▶ **EXERCISE DIRECTIONS**:
Please reproduce, character for character, the rows below, starting with the line that contains "Given: Click the red Team WE logo" and going on through the line that contains "point(97,116)", with both of those lines included.

•••••

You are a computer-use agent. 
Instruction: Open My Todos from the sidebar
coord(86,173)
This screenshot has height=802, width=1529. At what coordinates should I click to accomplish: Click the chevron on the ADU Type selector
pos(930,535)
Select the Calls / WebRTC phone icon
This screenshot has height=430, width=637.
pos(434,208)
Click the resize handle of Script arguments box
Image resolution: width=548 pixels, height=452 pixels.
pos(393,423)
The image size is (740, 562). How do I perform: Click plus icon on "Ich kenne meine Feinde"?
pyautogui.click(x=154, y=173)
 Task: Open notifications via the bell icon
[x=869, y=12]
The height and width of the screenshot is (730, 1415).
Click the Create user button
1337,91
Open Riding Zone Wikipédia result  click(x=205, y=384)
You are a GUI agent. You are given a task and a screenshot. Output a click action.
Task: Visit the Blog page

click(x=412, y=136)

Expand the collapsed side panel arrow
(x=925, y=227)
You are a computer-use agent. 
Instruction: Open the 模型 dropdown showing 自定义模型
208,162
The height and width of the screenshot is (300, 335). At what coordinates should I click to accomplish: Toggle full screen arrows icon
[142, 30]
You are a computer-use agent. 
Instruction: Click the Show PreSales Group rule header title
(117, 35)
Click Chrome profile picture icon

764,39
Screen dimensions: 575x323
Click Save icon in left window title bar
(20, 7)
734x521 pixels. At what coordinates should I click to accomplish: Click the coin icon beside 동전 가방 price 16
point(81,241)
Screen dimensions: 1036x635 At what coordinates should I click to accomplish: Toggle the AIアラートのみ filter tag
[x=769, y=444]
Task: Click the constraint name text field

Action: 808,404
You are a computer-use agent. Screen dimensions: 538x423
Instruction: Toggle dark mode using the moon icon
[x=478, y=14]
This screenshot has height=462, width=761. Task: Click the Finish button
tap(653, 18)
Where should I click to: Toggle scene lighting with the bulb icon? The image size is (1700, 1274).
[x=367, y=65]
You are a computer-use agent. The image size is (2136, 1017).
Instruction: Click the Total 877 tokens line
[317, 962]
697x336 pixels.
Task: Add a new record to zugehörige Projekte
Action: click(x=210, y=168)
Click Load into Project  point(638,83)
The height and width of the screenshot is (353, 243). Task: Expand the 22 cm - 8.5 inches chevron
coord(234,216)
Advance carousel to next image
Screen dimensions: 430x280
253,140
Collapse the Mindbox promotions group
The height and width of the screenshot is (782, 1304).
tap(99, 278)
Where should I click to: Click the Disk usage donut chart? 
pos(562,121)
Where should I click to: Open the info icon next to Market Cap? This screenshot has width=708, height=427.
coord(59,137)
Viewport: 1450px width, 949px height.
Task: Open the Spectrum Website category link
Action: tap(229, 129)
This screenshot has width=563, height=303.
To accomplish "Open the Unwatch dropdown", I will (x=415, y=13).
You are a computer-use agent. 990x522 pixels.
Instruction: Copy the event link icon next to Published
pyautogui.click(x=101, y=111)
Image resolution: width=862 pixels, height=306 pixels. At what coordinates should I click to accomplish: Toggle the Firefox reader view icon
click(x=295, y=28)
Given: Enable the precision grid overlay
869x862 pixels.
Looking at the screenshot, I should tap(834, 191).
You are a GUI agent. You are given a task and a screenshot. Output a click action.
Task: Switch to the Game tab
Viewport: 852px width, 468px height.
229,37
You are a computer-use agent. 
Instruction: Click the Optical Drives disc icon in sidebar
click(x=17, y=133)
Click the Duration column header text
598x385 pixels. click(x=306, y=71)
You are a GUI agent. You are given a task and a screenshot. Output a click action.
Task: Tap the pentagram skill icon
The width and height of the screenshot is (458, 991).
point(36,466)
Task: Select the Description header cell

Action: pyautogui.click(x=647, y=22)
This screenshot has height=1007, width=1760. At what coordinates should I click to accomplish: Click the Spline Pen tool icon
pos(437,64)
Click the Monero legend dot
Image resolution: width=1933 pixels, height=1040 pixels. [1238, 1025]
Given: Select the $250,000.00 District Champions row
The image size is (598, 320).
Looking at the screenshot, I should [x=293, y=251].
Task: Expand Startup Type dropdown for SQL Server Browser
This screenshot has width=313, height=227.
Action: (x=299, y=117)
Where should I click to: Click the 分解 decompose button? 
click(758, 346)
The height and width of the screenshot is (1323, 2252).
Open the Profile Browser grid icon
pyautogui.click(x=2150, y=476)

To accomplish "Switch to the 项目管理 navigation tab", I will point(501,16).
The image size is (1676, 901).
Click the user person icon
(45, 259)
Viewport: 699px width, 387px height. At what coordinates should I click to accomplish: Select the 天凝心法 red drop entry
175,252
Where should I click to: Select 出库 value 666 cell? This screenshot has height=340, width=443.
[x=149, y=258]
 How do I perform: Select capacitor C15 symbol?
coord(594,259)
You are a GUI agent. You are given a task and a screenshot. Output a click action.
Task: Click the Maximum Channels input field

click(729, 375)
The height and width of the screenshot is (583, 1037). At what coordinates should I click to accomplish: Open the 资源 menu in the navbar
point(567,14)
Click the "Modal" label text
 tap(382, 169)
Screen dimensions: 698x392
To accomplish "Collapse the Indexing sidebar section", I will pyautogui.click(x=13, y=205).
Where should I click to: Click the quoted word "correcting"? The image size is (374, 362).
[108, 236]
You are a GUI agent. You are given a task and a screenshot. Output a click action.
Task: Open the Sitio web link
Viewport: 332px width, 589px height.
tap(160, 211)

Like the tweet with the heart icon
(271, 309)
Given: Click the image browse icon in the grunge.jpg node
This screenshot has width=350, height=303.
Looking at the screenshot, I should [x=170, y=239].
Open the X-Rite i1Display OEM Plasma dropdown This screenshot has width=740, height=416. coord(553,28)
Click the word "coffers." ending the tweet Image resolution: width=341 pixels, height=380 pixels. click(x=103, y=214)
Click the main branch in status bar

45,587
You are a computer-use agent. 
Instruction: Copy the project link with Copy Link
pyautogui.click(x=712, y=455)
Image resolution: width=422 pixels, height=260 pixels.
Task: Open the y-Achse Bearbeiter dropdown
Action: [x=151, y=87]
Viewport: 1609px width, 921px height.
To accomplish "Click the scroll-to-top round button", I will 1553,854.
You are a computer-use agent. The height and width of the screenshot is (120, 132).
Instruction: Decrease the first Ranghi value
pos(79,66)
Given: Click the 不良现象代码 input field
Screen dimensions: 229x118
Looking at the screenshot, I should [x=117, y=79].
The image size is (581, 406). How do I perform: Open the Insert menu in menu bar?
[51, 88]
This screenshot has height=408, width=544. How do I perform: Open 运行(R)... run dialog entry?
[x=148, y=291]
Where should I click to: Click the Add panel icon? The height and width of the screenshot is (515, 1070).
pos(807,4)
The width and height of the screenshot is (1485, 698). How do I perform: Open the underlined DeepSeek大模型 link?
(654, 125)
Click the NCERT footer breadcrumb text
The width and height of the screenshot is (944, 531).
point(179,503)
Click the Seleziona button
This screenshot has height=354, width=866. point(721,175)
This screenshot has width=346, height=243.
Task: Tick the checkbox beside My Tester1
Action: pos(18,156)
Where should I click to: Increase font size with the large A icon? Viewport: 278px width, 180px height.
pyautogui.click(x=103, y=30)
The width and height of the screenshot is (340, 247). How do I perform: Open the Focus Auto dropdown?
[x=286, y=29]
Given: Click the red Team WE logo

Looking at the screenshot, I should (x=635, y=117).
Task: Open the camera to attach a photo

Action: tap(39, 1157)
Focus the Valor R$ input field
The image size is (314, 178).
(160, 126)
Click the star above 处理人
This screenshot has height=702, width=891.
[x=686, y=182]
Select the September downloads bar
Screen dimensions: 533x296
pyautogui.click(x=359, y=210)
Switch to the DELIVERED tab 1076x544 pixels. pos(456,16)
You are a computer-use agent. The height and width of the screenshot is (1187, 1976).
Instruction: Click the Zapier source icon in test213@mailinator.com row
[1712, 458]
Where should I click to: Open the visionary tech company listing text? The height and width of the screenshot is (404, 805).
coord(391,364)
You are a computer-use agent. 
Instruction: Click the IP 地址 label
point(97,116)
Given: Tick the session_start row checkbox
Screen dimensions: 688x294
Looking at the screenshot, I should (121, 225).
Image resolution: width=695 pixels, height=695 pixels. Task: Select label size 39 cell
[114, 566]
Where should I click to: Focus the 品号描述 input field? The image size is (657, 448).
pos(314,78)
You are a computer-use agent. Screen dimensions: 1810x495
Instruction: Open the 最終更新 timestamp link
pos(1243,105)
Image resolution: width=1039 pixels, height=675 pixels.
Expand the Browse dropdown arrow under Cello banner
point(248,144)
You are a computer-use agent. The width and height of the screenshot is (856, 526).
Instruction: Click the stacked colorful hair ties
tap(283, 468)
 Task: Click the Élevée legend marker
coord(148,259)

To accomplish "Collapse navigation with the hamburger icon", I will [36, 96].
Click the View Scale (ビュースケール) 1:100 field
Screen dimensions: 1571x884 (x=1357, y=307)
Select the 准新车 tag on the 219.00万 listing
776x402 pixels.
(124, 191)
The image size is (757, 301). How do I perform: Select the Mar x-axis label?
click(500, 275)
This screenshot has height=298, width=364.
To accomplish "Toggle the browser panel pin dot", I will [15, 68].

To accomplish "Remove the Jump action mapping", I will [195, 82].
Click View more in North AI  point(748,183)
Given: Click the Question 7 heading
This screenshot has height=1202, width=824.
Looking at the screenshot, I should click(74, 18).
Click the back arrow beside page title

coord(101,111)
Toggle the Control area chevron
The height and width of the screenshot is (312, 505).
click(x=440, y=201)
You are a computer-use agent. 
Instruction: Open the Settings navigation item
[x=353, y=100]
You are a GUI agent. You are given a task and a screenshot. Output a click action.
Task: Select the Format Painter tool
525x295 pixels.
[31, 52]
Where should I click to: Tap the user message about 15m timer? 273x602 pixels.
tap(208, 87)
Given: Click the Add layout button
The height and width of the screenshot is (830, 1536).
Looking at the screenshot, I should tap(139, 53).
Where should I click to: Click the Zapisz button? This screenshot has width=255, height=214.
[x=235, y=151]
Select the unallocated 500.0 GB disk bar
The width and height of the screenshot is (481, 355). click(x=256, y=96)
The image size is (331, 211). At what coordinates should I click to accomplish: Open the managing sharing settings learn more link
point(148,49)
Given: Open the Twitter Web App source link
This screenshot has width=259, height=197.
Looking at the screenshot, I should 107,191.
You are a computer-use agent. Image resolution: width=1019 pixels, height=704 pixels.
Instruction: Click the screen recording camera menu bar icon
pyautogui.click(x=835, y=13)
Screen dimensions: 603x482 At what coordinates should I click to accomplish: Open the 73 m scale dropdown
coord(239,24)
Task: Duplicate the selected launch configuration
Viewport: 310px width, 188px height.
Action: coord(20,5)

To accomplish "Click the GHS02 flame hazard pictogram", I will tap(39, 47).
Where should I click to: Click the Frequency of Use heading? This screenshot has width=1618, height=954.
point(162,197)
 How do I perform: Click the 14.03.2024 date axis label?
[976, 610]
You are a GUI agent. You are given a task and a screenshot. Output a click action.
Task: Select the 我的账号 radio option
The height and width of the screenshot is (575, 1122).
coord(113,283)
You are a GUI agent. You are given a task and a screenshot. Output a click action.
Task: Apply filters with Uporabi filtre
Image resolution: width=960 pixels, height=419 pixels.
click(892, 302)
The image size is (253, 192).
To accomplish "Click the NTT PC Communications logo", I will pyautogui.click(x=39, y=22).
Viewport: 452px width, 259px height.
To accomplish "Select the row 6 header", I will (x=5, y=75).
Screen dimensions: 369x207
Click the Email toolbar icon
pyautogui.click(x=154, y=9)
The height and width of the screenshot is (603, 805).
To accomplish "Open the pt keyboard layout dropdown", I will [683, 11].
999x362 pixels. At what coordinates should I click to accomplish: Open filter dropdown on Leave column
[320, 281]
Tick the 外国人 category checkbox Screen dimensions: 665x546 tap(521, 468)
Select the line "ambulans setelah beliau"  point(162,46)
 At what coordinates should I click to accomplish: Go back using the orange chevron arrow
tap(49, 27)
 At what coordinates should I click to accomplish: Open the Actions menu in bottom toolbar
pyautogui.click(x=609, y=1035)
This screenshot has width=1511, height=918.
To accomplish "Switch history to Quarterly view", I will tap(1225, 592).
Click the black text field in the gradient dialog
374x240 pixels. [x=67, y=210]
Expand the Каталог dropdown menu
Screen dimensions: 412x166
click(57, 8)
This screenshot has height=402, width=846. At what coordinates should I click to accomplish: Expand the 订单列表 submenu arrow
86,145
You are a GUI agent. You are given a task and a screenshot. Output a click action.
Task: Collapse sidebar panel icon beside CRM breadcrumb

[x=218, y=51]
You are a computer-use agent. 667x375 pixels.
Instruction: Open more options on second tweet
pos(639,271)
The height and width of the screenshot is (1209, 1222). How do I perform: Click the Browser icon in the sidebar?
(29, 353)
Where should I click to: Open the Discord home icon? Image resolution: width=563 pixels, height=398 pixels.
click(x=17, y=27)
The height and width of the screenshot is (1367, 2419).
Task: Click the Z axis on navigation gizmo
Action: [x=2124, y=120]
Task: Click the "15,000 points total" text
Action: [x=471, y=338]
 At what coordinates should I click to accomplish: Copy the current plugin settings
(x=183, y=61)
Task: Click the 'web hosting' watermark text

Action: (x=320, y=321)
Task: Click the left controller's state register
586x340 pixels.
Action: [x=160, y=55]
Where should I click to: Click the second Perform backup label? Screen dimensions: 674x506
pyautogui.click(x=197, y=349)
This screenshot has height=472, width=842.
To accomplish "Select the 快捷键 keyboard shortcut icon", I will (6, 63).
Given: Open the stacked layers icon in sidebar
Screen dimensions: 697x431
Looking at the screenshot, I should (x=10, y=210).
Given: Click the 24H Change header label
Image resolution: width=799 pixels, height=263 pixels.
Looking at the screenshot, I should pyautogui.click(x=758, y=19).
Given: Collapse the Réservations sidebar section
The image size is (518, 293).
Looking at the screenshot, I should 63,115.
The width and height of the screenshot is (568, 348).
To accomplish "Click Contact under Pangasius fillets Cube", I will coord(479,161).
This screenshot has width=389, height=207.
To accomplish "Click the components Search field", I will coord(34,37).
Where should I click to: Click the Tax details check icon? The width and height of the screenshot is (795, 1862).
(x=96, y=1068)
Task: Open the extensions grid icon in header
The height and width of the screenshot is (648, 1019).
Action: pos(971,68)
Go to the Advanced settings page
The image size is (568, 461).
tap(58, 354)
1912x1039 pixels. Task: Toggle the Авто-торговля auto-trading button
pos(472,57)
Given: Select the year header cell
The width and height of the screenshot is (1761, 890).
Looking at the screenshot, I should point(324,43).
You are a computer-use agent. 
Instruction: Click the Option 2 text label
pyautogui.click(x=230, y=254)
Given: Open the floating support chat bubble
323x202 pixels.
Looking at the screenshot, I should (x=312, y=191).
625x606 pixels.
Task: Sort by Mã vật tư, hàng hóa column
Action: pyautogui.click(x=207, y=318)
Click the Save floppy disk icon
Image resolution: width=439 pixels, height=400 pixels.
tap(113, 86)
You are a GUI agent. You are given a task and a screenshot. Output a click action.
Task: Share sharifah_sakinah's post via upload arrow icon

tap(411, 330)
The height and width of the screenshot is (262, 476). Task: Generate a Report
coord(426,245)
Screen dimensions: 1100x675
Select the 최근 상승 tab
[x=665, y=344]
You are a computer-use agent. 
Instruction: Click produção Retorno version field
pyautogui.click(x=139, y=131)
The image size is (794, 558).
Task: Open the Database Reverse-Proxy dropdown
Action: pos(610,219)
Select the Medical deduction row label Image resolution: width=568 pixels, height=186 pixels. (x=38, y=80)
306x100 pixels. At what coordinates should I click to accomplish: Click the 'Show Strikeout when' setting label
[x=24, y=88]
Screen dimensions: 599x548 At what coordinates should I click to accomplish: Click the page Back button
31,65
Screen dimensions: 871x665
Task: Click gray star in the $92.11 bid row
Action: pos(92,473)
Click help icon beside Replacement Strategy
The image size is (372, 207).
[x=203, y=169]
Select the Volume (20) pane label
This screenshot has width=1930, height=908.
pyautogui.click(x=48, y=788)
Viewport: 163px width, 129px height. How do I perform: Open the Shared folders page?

•••••

▶ **RESULT FOR THIS TASK**:
Given: Click the red Team WE logo

Looking at the screenshot, I should (x=635, y=117).
Task: Open the camera to attach a photo

Action: tap(39, 1157)
Focus the Valor R$ input field
The image size is (314, 178).
(160, 126)
Click the star above 处理人
This screenshot has height=702, width=891.
[x=686, y=182]
Select the September downloads bar
Screen dimensions: 533x296
pyautogui.click(x=359, y=210)
Switch to the DELIVERED tab 1076x544 pixels. pos(456,16)
You are a computer-use agent. The height and width of the screenshot is (1187, 1976).
Instruction: Click the Zapier source icon in test213@mailinator.com row
[1712, 458]
Where should I click to: Open the visionary tech company listing text? The height and width of the screenshot is (404, 805).
coord(391,364)
You are a computer-use agent. 
Instruction: Click the IP 地址 label
point(97,116)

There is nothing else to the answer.